■ TASK PROMPT ■
Write out exactly the line containing "Show hidden tray icons with the up arrow" along with each line that follows it in the records below, and no others.

■ DATA TO USE ■

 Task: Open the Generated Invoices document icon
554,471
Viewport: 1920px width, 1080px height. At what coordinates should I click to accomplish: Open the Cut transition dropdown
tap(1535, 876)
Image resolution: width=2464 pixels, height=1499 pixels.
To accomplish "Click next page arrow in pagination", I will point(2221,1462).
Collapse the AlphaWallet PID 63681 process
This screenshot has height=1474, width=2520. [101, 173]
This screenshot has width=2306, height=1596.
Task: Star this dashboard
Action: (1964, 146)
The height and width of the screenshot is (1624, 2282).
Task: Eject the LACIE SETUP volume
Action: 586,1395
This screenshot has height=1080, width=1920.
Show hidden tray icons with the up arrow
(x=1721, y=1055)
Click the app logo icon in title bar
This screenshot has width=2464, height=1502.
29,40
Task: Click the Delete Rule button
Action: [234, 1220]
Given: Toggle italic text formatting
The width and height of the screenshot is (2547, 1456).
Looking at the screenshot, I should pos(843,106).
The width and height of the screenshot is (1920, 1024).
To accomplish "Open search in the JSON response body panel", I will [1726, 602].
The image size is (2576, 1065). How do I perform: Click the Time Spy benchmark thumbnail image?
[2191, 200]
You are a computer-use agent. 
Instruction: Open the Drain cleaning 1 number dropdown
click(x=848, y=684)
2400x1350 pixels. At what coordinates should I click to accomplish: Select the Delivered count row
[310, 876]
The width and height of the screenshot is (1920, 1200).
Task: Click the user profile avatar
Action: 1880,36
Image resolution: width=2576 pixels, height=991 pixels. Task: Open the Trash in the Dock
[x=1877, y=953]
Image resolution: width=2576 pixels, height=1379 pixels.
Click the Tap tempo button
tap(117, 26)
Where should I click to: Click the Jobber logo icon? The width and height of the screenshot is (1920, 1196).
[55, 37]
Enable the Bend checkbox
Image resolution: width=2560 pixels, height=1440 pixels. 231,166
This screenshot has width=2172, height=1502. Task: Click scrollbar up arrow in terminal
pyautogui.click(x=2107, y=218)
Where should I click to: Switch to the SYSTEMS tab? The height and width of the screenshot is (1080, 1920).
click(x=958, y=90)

■ EXERCISE RESULT ■
Show hidden tray icons with the up arrow
(x=1721, y=1055)
Click the app logo icon in title bar
This screenshot has width=2464, height=1502.
29,40
Task: Click the Delete Rule button
Action: [234, 1220]
Given: Toggle italic text formatting
The width and height of the screenshot is (2547, 1456).
Looking at the screenshot, I should pos(843,106).
The width and height of the screenshot is (1920, 1024).
To accomplish "Open search in the JSON response body panel", I will [1726, 602].
The image size is (2576, 1065). How do I perform: Click the Time Spy benchmark thumbnail image?
[2191, 200]
You are a computer-use agent. 
Instruction: Open the Drain cleaning 1 number dropdown
click(x=848, y=684)
2400x1350 pixels. At what coordinates should I click to accomplish: Select the Delivered count row
[310, 876]
The width and height of the screenshot is (1920, 1200).
Task: Click the user profile avatar
Action: 1880,36
Image resolution: width=2576 pixels, height=991 pixels. Task: Open the Trash in the Dock
[x=1877, y=953]
Image resolution: width=2576 pixels, height=1379 pixels.
Click the Tap tempo button
tap(117, 26)
Where should I click to: Click the Jobber logo icon? The width and height of the screenshot is (1920, 1196).
[55, 37]
Enable the Bend checkbox
Image resolution: width=2560 pixels, height=1440 pixels. 231,166
This screenshot has width=2172, height=1502. Task: Click scrollbar up arrow in terminal
pyautogui.click(x=2107, y=218)
Where should I click to: Switch to the SYSTEMS tab? The height and width of the screenshot is (1080, 1920).
click(x=958, y=90)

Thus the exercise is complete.